- [AUFGABE] Bearbeite im Seitentext den Abschnitt, der mit den Worten „Andere Therapiemaßnahmen“ beginnt und mit „und Intensität einmassiert.“ endet, und gib ihn mit „Anwendung“ anstelle von „Applikation“ wieder.

Andere Therapiemaßnahmen

Narbengele-/Salben
Eingesetzt werden Wirkstoffe wie asiatisches Wassernabelkraut, Harnstoff, Campher, Vitamin E, Linolsäure, Dexpanthenol, Zwiebelexktrakt, Heparin, Allantoin und Silikon. Der Patient ist auf die langfristige, mehrmonatige Applikation der Narbenexterna gut hinzuweisen, insbesondere bedarf es der Mitarbeit seinerseits, um befriedigende Ergebnisse zu erzielen. Bei Non-Compliance wird auch kein Therapieerfolg eintreten.
Die Gele und Salben werden erst nach vollständiger Heilung der Wunde aufgetragen (ca. nach 14 Tagen), anfangs nur vorsichtig einmassiert und je nach zunehmender Festigkeit des Gewebes mit höherem Druck und Intensität einmassiert.

- [DATENAUSZUG]
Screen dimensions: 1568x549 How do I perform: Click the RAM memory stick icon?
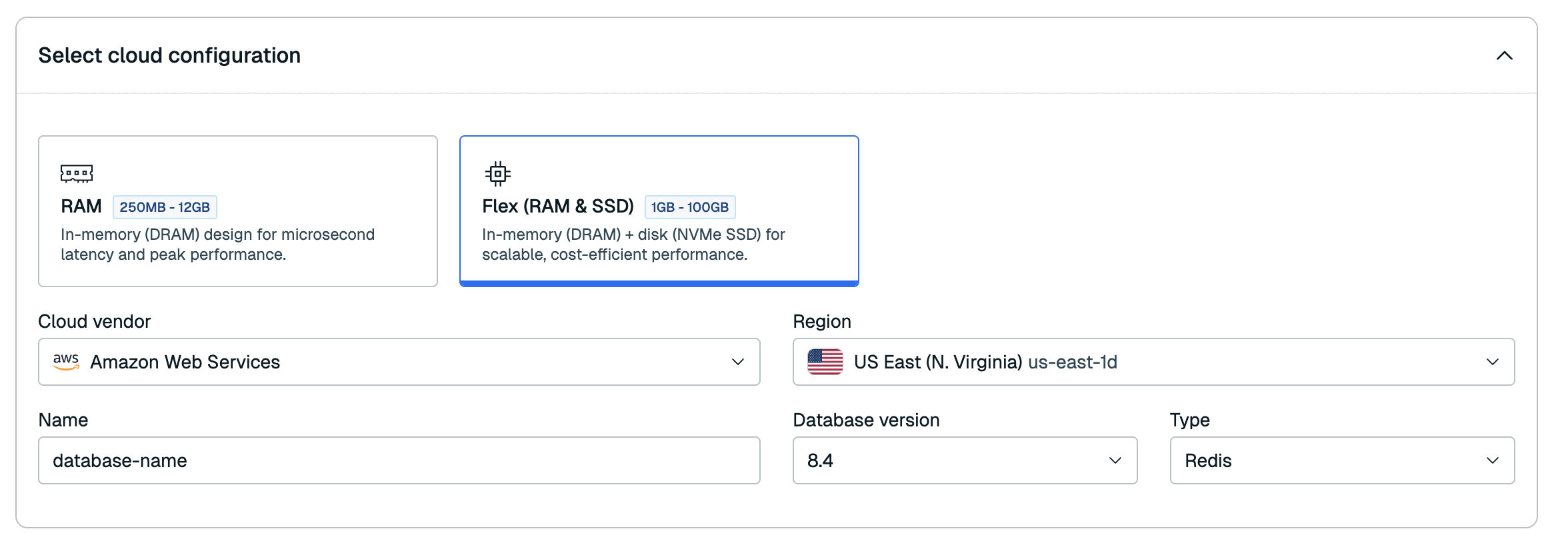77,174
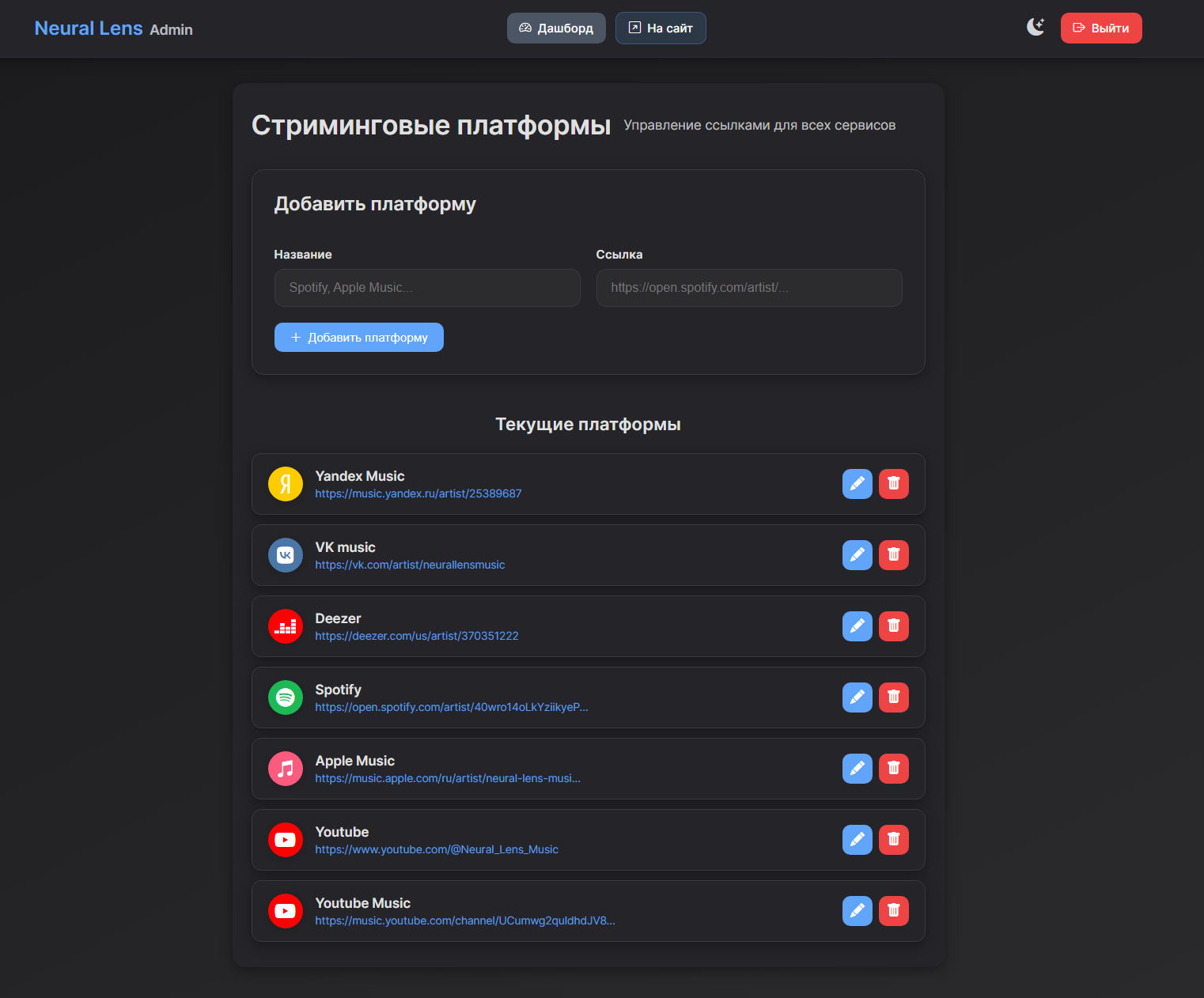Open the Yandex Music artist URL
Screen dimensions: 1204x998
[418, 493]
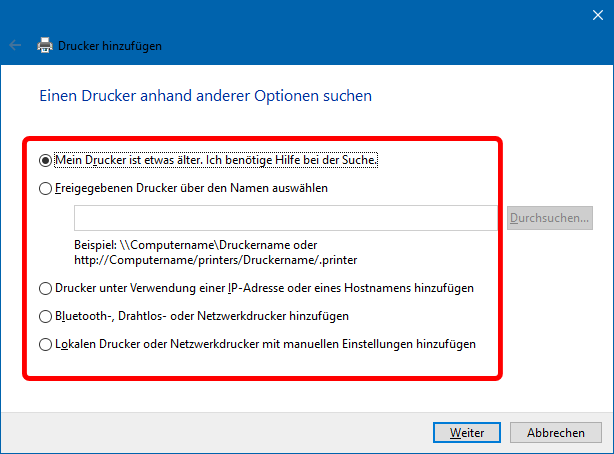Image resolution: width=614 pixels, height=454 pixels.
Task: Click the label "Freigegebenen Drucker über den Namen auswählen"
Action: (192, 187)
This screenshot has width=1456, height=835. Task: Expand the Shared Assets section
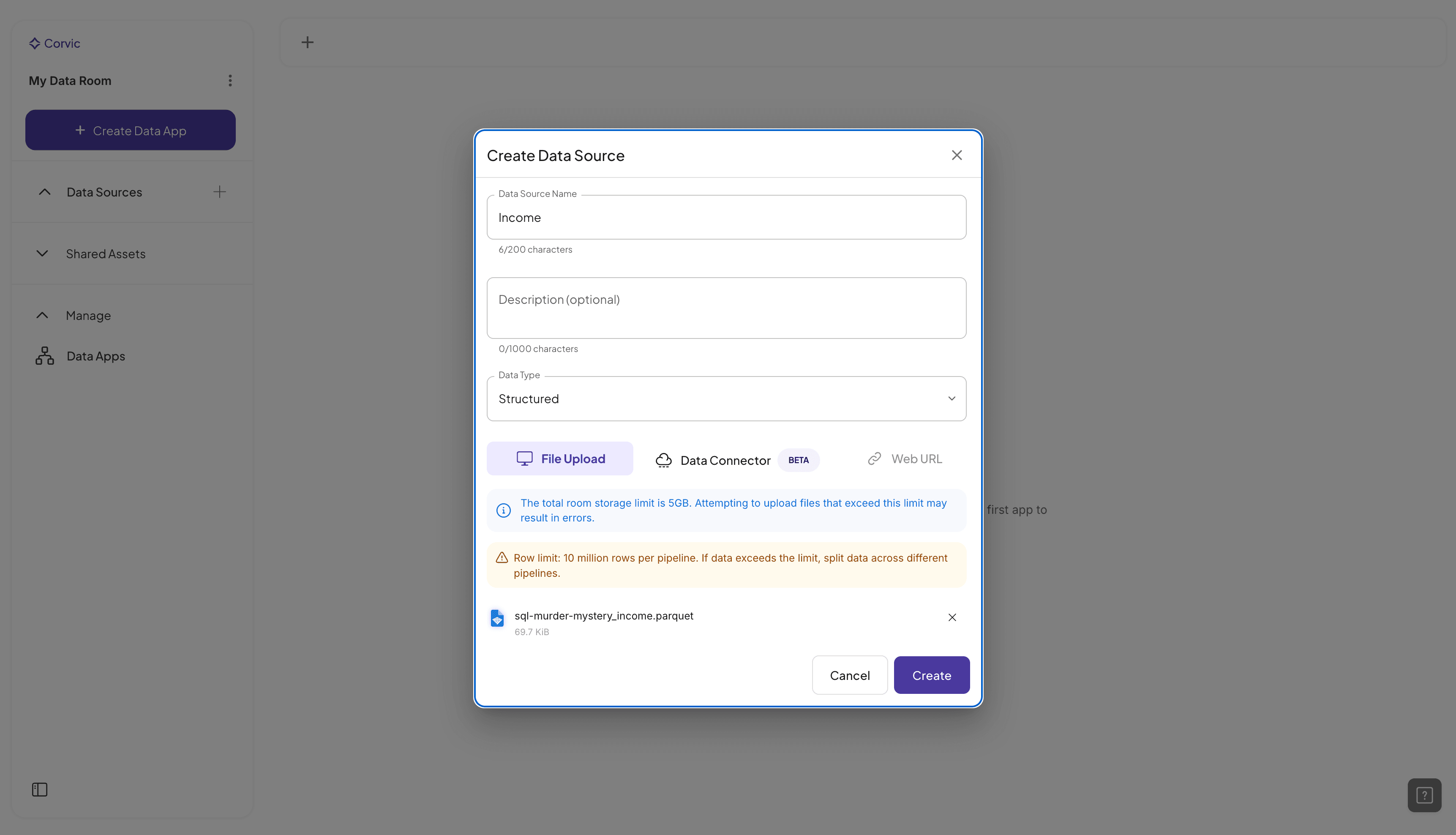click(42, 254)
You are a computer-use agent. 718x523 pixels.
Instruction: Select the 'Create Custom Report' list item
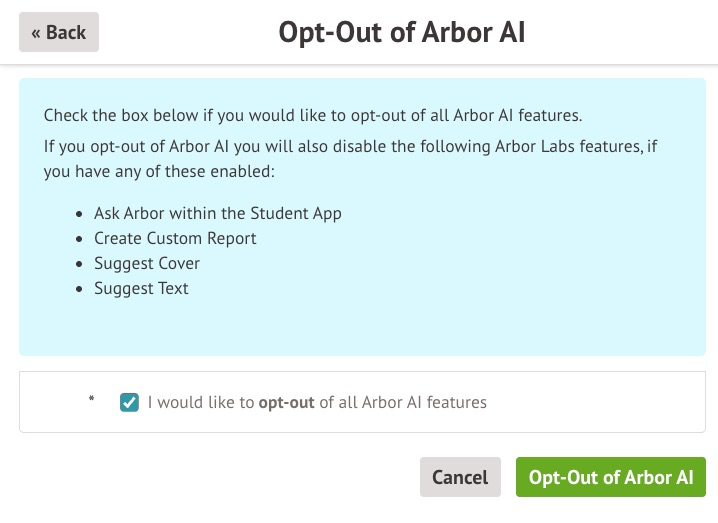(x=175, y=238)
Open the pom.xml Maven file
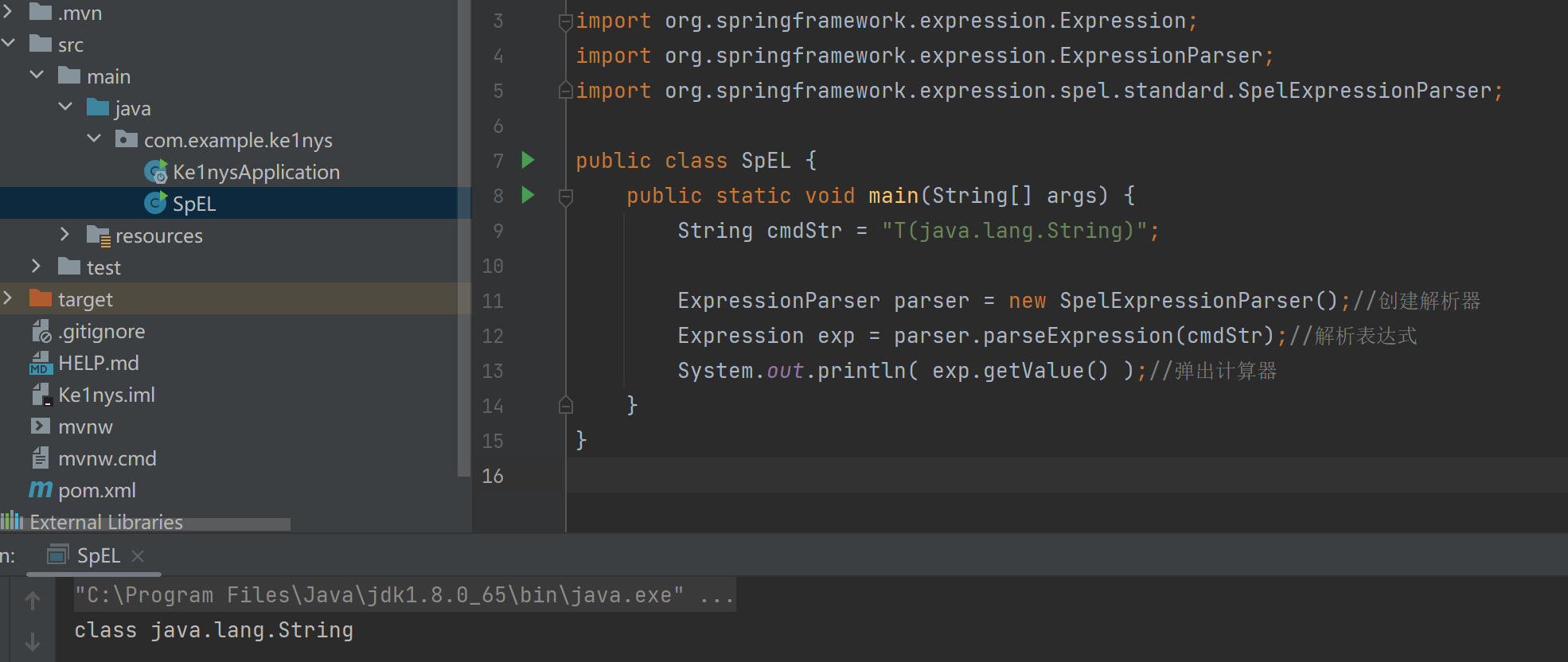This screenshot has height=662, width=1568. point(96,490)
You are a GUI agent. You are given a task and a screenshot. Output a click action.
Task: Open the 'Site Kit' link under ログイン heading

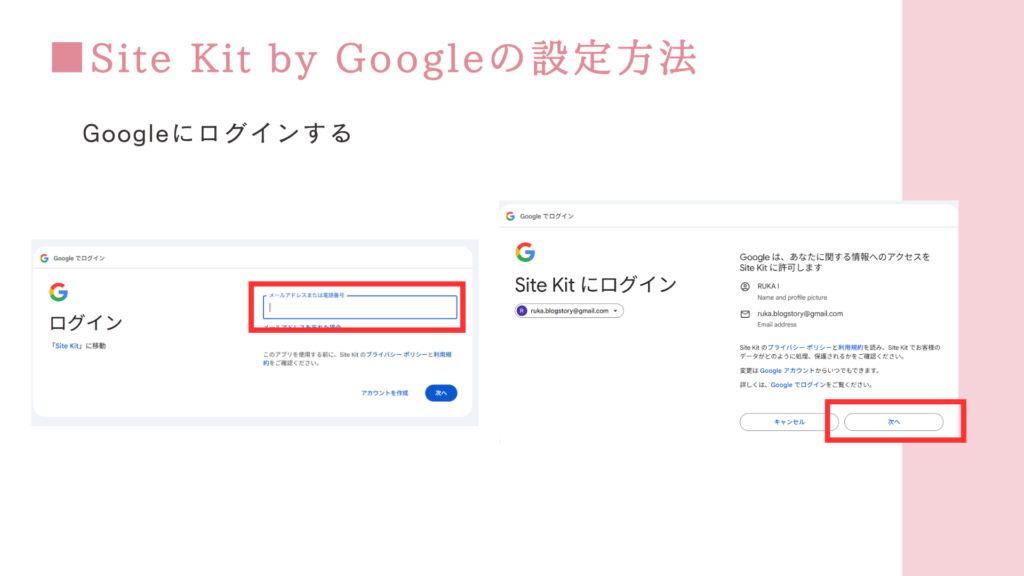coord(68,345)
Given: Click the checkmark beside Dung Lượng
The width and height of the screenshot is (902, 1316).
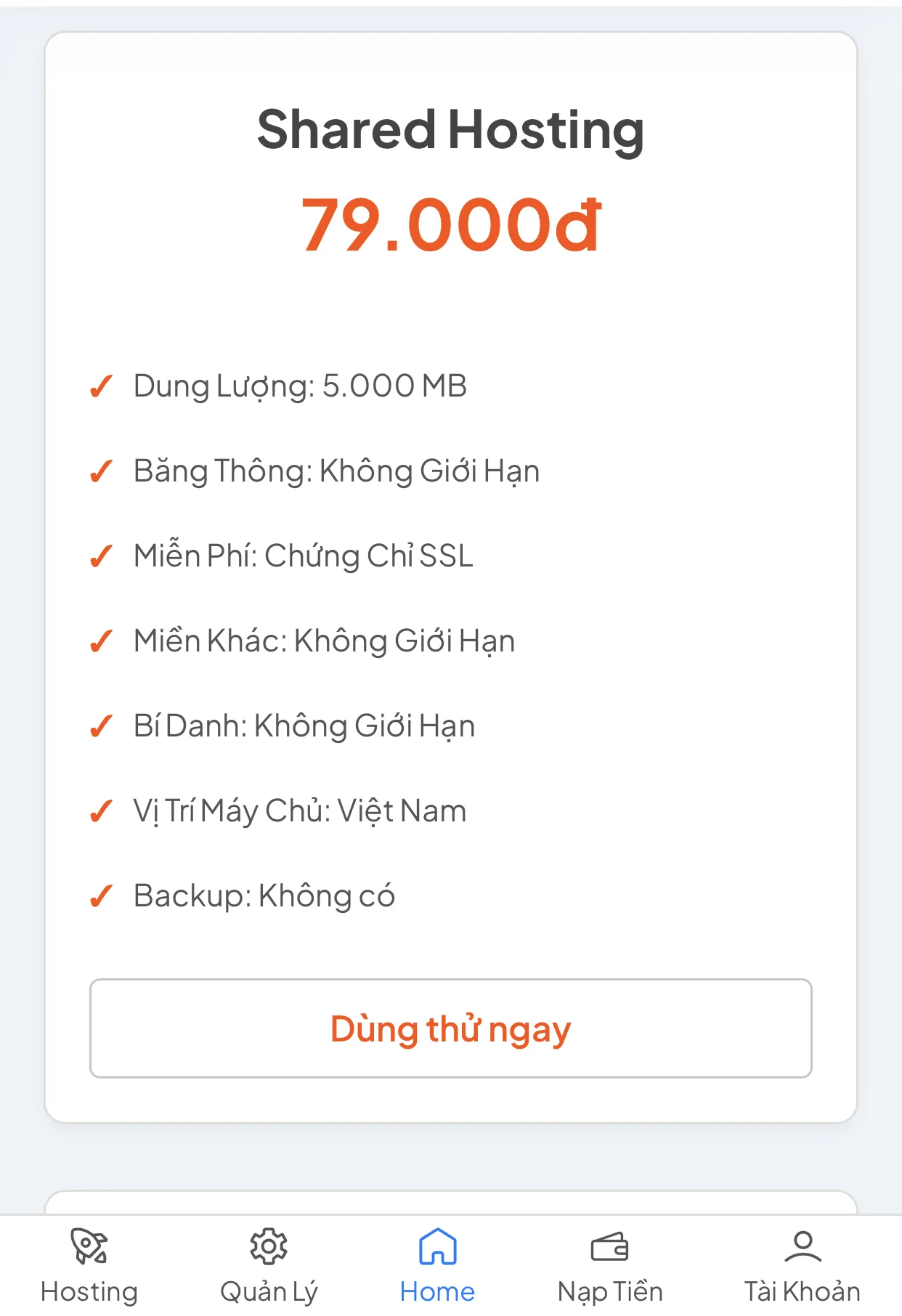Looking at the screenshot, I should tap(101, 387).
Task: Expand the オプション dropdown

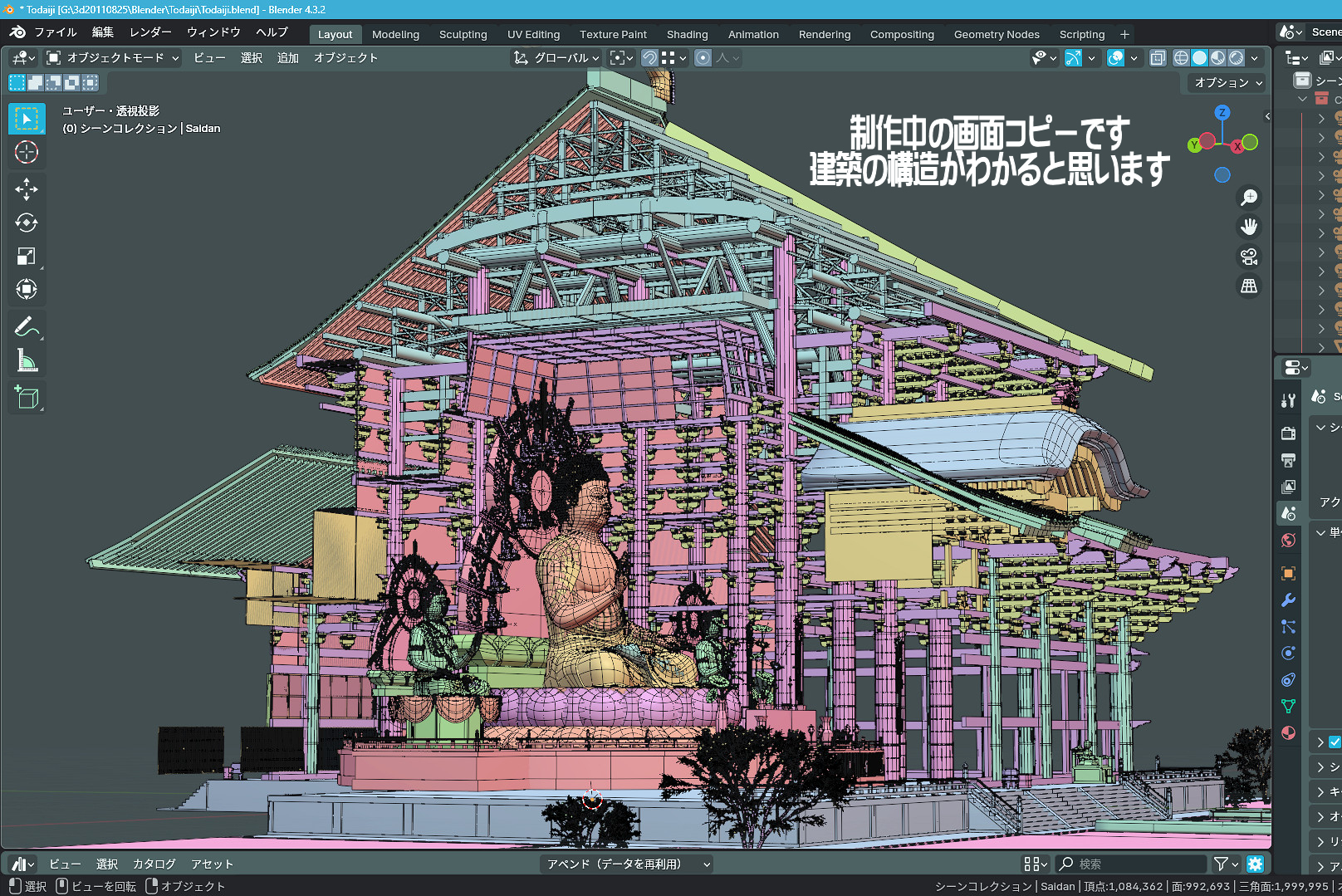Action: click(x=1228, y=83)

- [ANTWORT]
Andere Therapiemaßnahmen

Narbengele-/Salben
Eingesetzt werden Wirkstoffe wie asiatisches Wassernabelkraut, Harnstoff, Campher, Vitamin E, Linolsäure, Dexpanthenol, Zwiebelexktrakt, Heparin, Allantoin und Silikon. Der Patient ist auf die langfristige, mehrmonatige Anwendung der Narbenexterna gut hinzuweisen, insbesondere bedarf es der Mitarbeit seinerseits, um befriedigende Ergebnisse zu erzielen. Bei Non-Compliance wird auch kein Therapieerfolg eintreten.
Die Gele und Salben werden erst nach vollständiger Heilung der Wunde aufgetragen (ca. nach 14 Tagen), anfangs nur vorsichtig einmassiert und je nach zunehmender Festigkeit des Gewebes mit höherem Druck und Intensität einmassiert.